§ **The exercise**
Please count how many lines in the entries below contain the word "computer" and reply with only that number.

§ **Task data**
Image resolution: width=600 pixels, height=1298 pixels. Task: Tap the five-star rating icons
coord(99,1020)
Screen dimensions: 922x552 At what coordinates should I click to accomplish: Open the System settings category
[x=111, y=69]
==
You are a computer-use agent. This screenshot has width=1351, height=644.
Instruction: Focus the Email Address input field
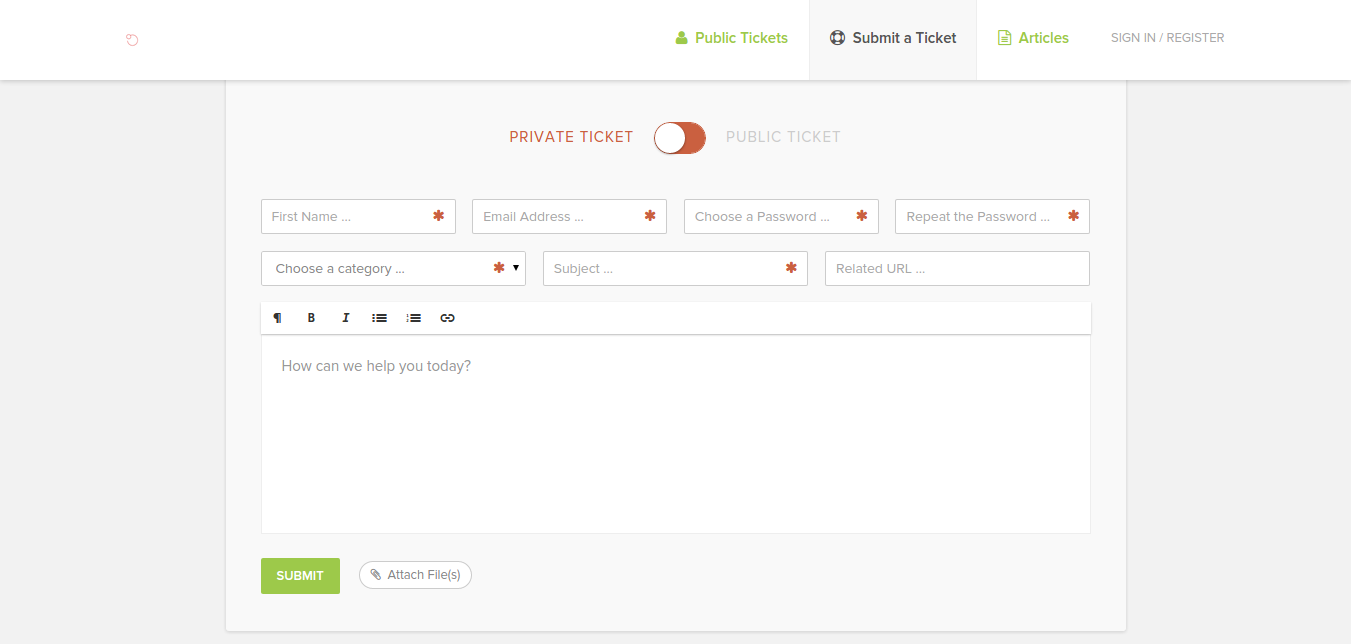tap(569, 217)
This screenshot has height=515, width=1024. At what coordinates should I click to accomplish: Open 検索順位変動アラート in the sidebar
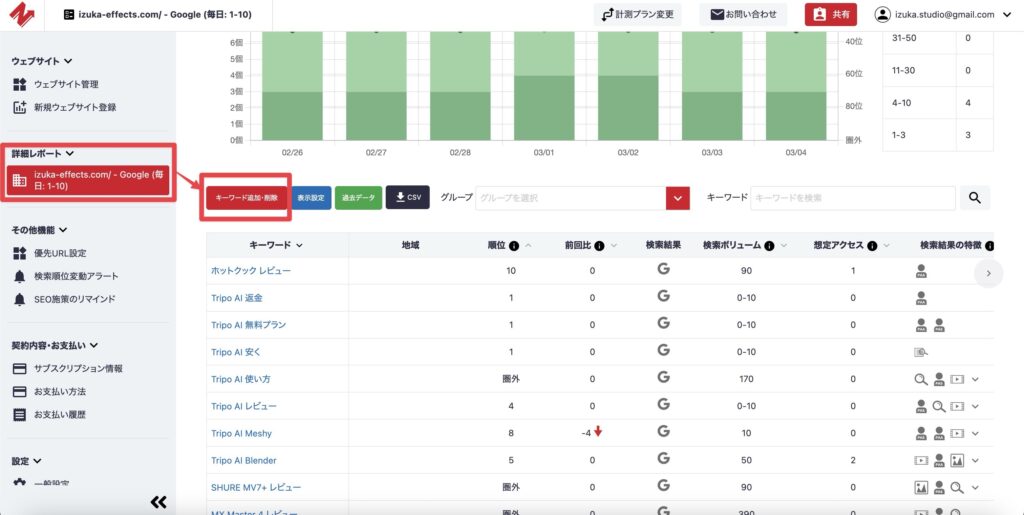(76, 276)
* * *
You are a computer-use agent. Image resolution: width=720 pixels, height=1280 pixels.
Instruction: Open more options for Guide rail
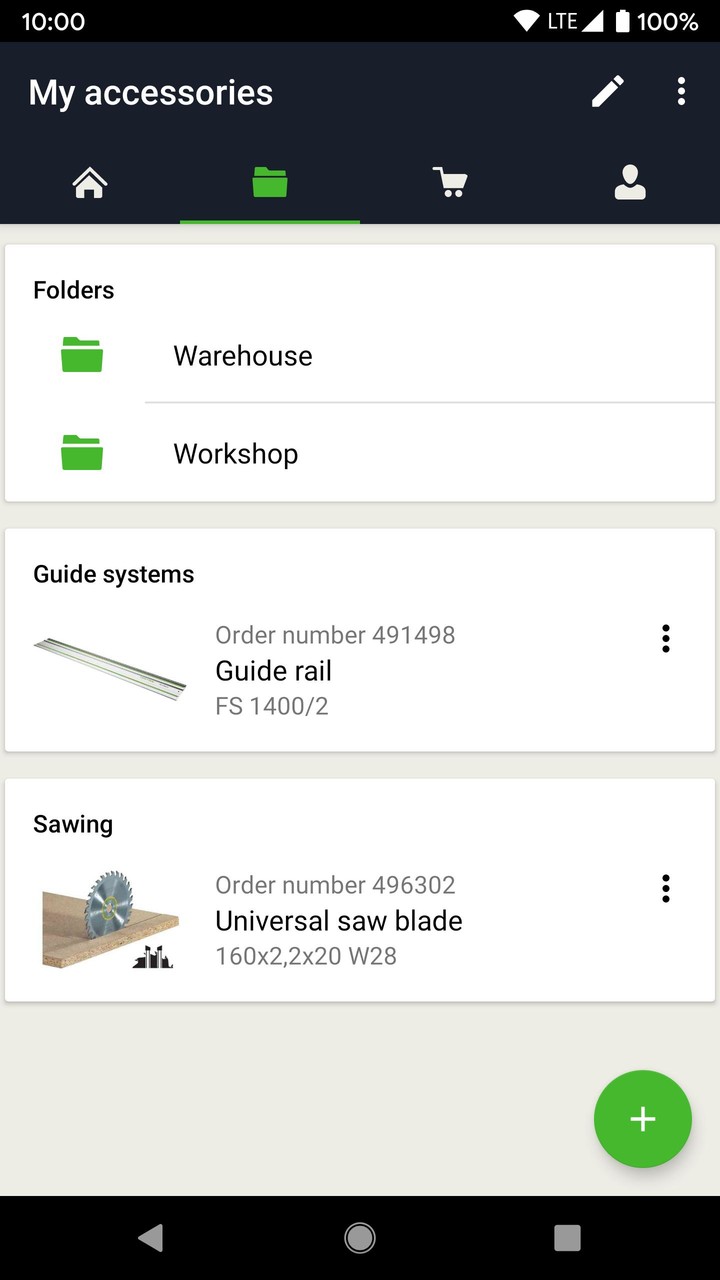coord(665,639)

§ **Exercise solution**
2